Could you talk me through the Healios project that you are currently working on?
Healios is a way of carrying out mental health assessment and therapy via an online therapist, so a face to face service delivered by means of telehealth technology.
The work was commissioned by Eastern Academic Health Science Network which started in the spring and it is a 12-month project with the potential to roll-out Healios to children and young people who are in the youth justice system. Ultimately the key benefits that we are hoping to deliver, are that people who are under the youth justice system will be able to be assessed for an underlying mental health condition and will be able to gain access to therapy. Currently the waiting lists for either assessment or therapy are sometimes so long that the custody order the youth is under may elapse before they are seen by a therapist.

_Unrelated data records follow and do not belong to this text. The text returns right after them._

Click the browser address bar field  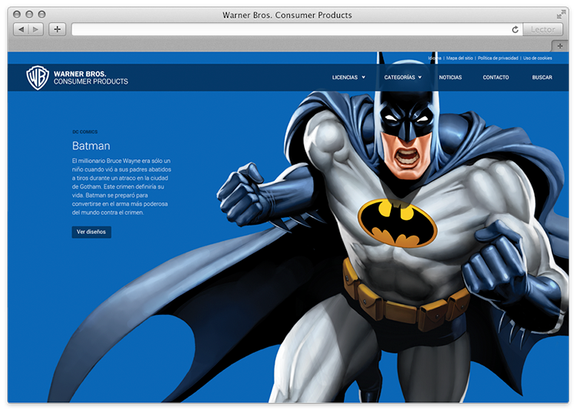point(292,29)
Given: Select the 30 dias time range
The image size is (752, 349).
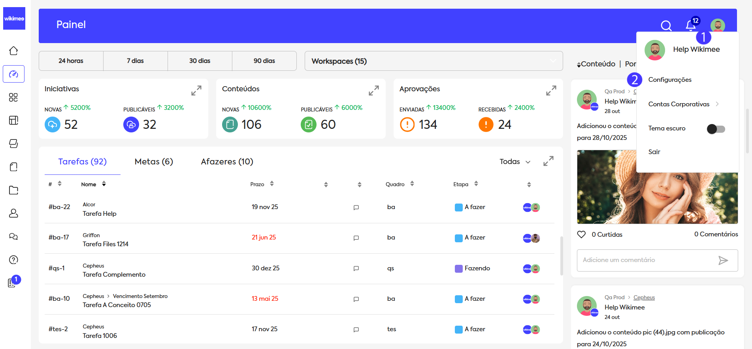Looking at the screenshot, I should (x=200, y=61).
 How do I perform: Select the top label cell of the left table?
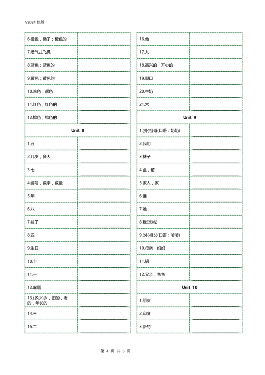pos(51,39)
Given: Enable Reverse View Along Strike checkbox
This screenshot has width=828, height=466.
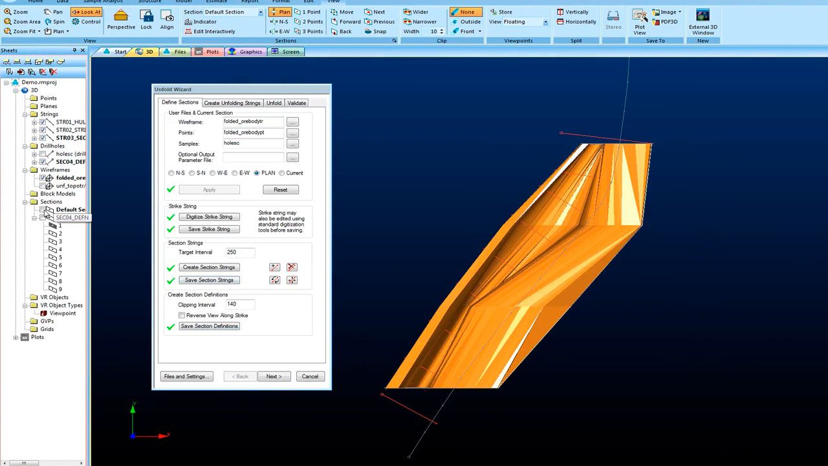Looking at the screenshot, I should click(x=182, y=315).
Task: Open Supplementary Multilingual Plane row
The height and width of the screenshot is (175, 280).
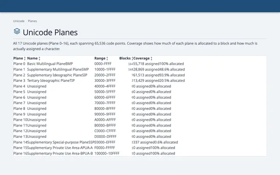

We are hoping that engagement with young people will be promoted through online methods compared to conventional face-face methods.

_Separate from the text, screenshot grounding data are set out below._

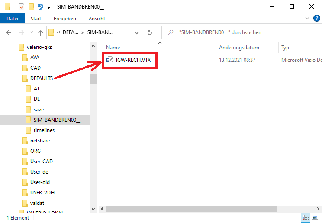This screenshot has height=223, width=322.
Task: Click the Up one level arrow
Action: [41, 32]
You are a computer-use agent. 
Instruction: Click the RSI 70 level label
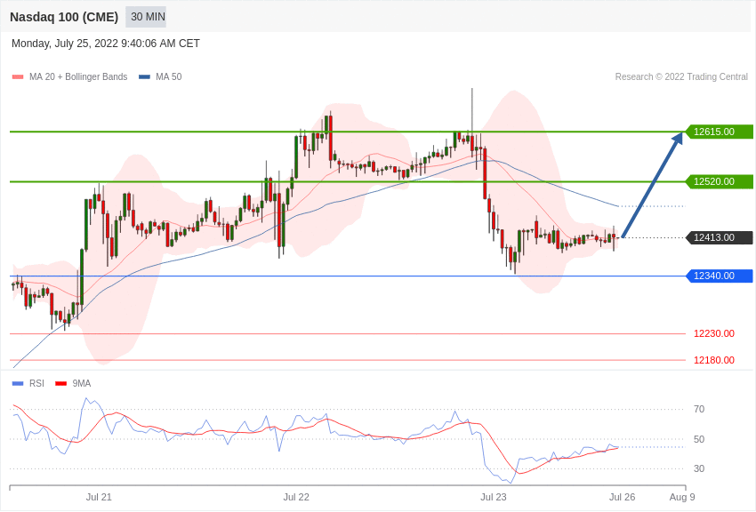click(699, 410)
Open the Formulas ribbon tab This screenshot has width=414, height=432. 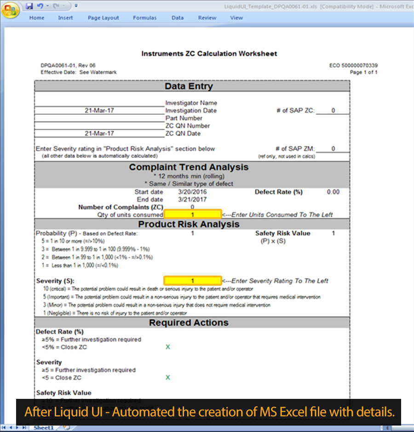144,18
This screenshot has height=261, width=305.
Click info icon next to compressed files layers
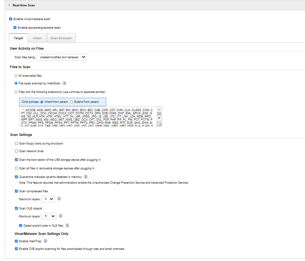[59, 199]
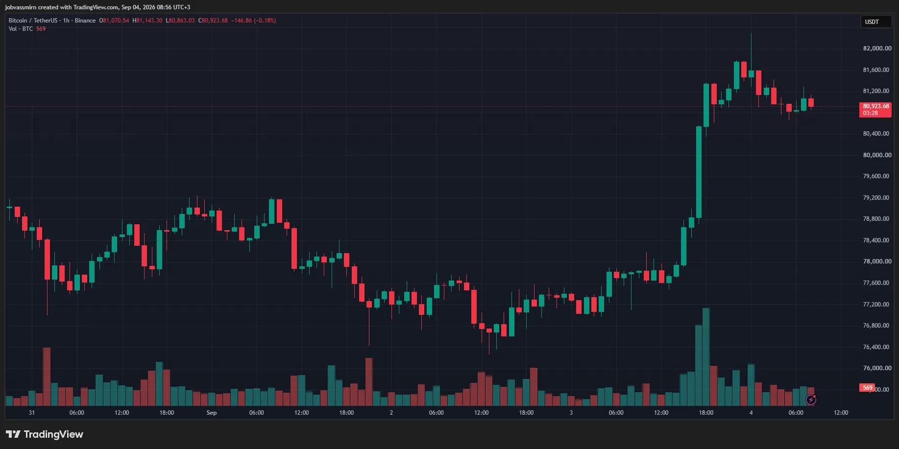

What have you been working on recently?
One of the things we’ve done over the last 18 months is to raise some funds to support the innovations that we fund in the NHS, as it can take a long time to find venture capital and management teams for each of the start-up companies that we want to create to launch a new technology that we think has potential.
We’ve raised 2 million pounds in the last 18 months to fund the Medtech Accelerator which allows NHS staff to apply for up to £125,000 to start up a technology idea. We have made 15 investments to date in a whole range of technologies, everything from devices which improve patient safety, for example in anaesthesia and critical care to technology that supports children with Glue Ear, a condition that affects hearing and can impact on the child’s development and behavior.
We’ve also raised 9 million pounds for a vehicle called ‘Medovate’ which is our later stage development partner. Medovate works with technologies that have demonstrated some proof of principle, including those that have been through the Medtech Accelerator, to develop them and take them through to market.
One such product is SAFIRA (Safer Injection for Regional Anaesthesia) which is a safer, end to end solution for carrying out regional anaesthesia, which is used to numb a particular region of the body prior to surgery.
Currently, this is a two-person procedure; an anaesthetist who holds an ultrasound scanner and uses this to guide the needle tip placement and their assistant who injects the anaesthetic solution at a required pressure. There is a risk that it is injected at high pressures, and research has shown that injecting above 20psi can cause serious nerve damage. This new product prevents harm to the patient by providing a cut-off when pressure builds above 18 to 20psi to prevent injections being administered at too high a pressure and collects data on the whole procedure providing evidence that the regional block was carried out safely. This product will come to market in Q1 next year and came from clinicians at the Queen Elizabeth Hospital King’s Lynn NHS Foundation Trust.
What advice would you give to an early start-up or someone with an initial idea?
Firstly, whether you are a clinician or a start-up in industry, one of the things you have to do really early on is understand what kind of problem you are trying to solve. Make sure you talk to enough people to really understand the clinical unmet need before you set about designing a new technology.
Once you’ve got an idea that you think is solving a problem, come back to those commercial-based questions. It’s easy to get excited and focus on the technology itself and not enough on the business case, when in fact really understanding who the buyer is in the system, how you are going to evidence benefit to them and what the business model is, is crucial when trying to bring a new technology to market.